I started the music technology program here for the very reason of reaching out to students who otherwise wouldn't consider getting a music credential. These are students who love to listen to and create music in settings a bit different from those of a traditional "classical" ensemble. And we've been very successful in servicing this "outsider" student audience. An unforeseen benefit has been the interaction between so-called traditional music majors and the music tech majors. There's great cross-fertilization of ideas, and sometimes, through peer interaction, students from one side of the path cross over to the other and experience the best of both worlds.
While I do advocate for this approach in music education at any level, I don't believe that implementing technology alone is going to suddenly bolster enrollment in music classes and programs to the point where our classrooms are overflowing. I felt like this course was optimistically suggesting that tech is going to be this pied piper that prevents the exit of students from music classes as they move beyond the elementary level.
One argument against this is that our art, the art of music making, requires not only great enthusiasm from the student, but dedication, concentration, and regular practice. This is applicable in everything from composition to applied performance to musicology to recording engineering. Technology makes it very easy for students to start making music with very little effort or prior training. And that's great! But a monkey can stack a bunch of loops and create something that, at least on the surface, sounds polished. Once the novelty of the tools wears off, then we're back to basics: techniques of composition; music theory; historical and cultural context; critical listening; and practice, practice, practice.
That's where we see retention slide. At least that's what I've seen. "What do you mean I'm not going to be able to just screw around with Garageband all semester? You mean I gotta produce something?!"
There's a line where music becomes hard work for a student. Some of us gleefully hopped over that line and busted our humps to get where we're at today. And for us, the reward has been so worth the effort. For others,however, they might just be satisfied with simply being connoisseurs of music that is created for them. I like to call it the Guitar Hero syndrome. It's one thing to mash buttons in time on a plastic controller. But it's quite another thing to play bar chords, bend strings, improvise, build up callouses, etc. with the real thing. Some stick with it, and some move onto the next screen-based distraction. For the latter, we can hope that an appreciation is developed for what it takes to become an instrumentalist (or singer or producer or composer, and so on).
So, definitely…let's give more time to contemporary popular music. Let's employ apps and websites that allow students to explore the elements of music, improvisation, and composition. Let's share our love of music and our enthusiasm and try to foster the same in our students. But let us also keep realistic expectations of what the tools of technology can and cannot do for us as we accompany them on their journey of discovery.

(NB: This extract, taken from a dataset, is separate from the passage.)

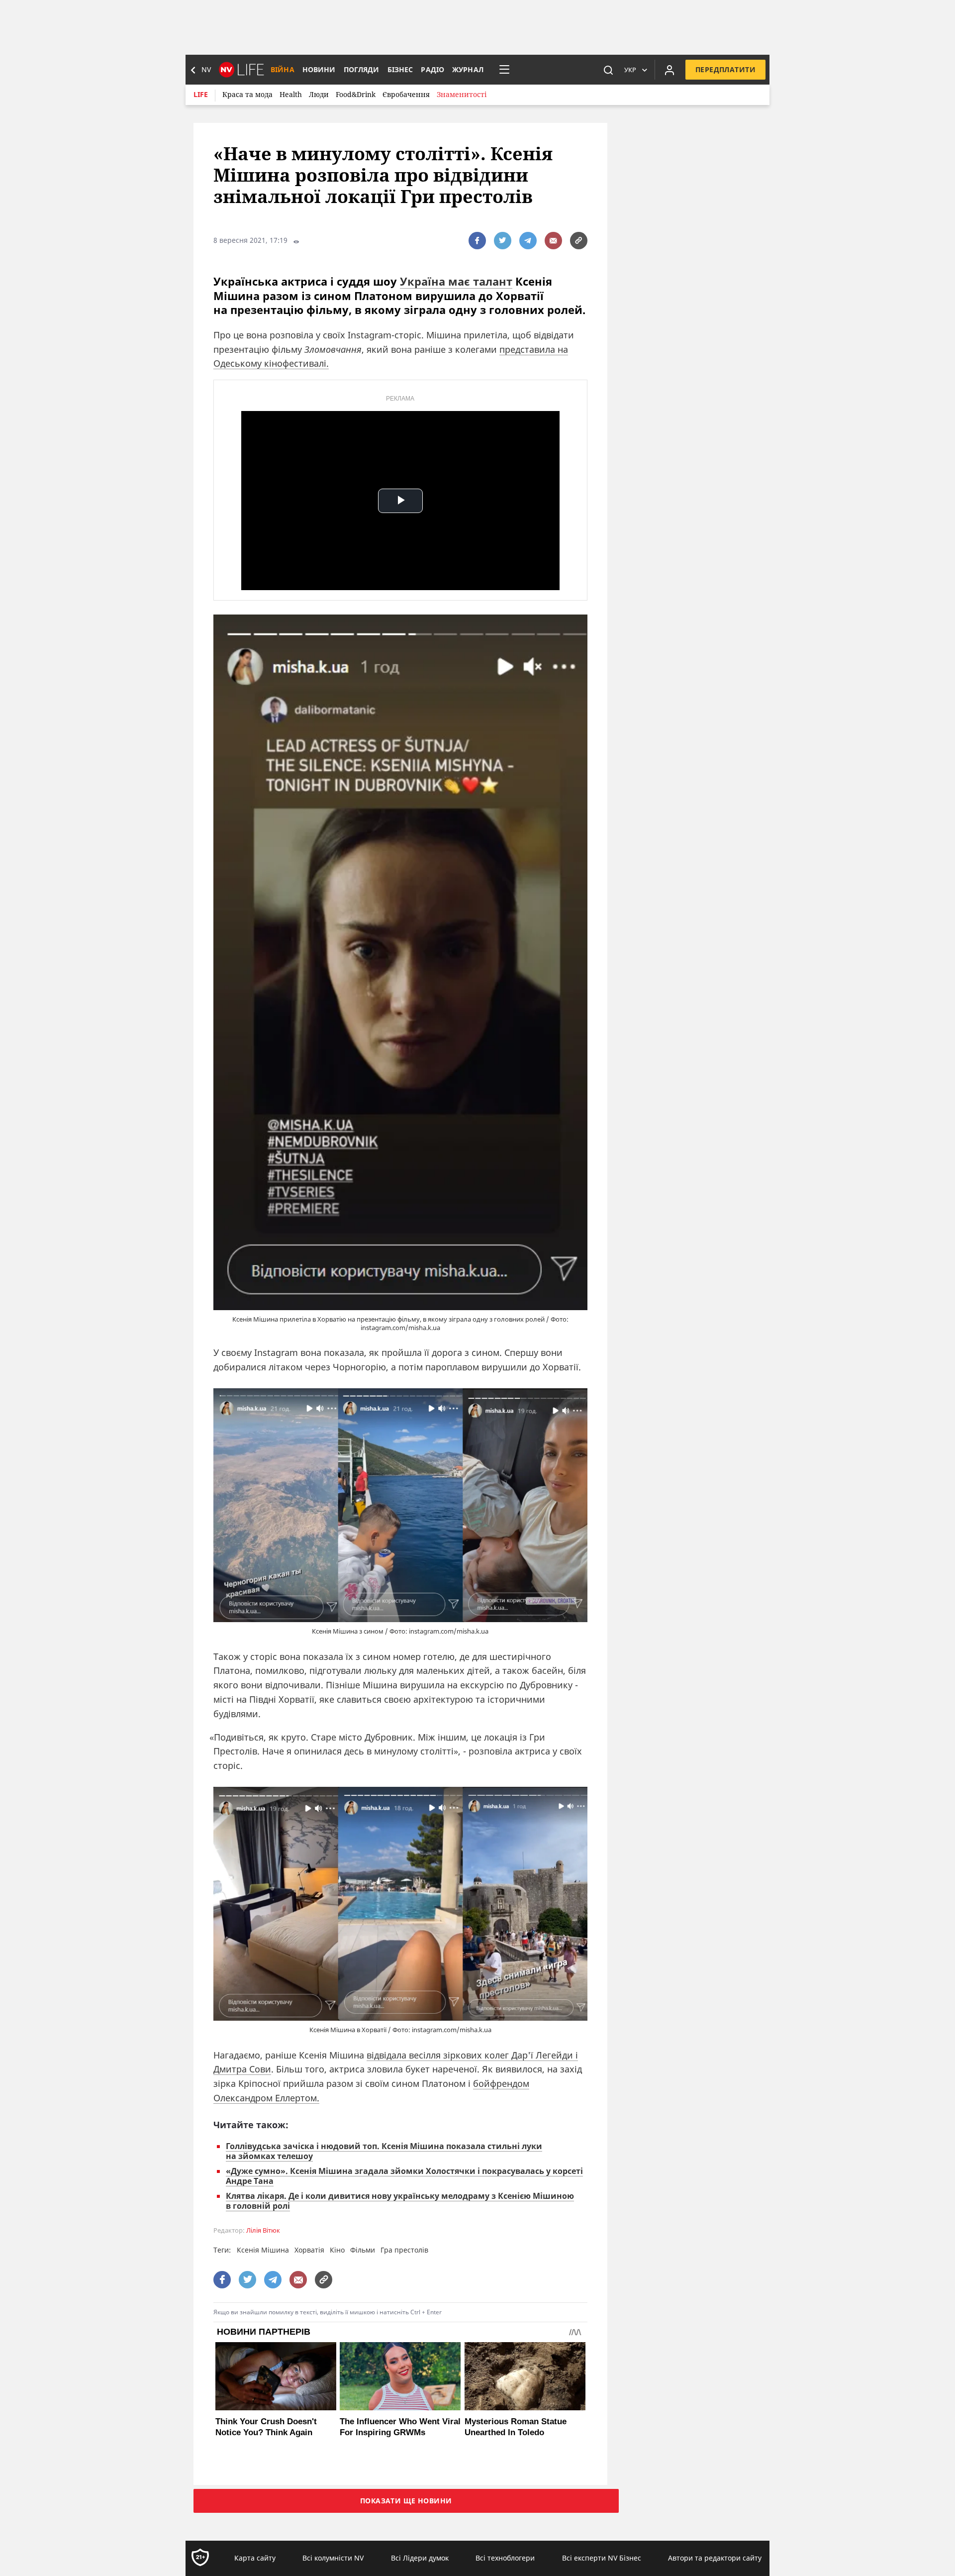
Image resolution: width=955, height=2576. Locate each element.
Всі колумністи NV (333, 2558)
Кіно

This was a great course. It challenged me with new ideas. The interviews, for the most part, were thoughtful and engaging. And the optimism of the course was contagious. It inspires me to advocate for many of the approaches it put forth. So I guess my action plan is to share my experiences with using tech at the college level with those on the front lines that are our elementary and secondary music classrooms. I've been meaning to propose a workshop for our all-state music convention that takes place in January. I know they're always short on tech-centered presentations. I would think a lot of people would be interested in knowing more about some of the ideas we've been discussing. Dr. Humberstone has definitely inspired me to quit procrastinating!
Thanks for reading, and best of luck in your future endeavors with your students.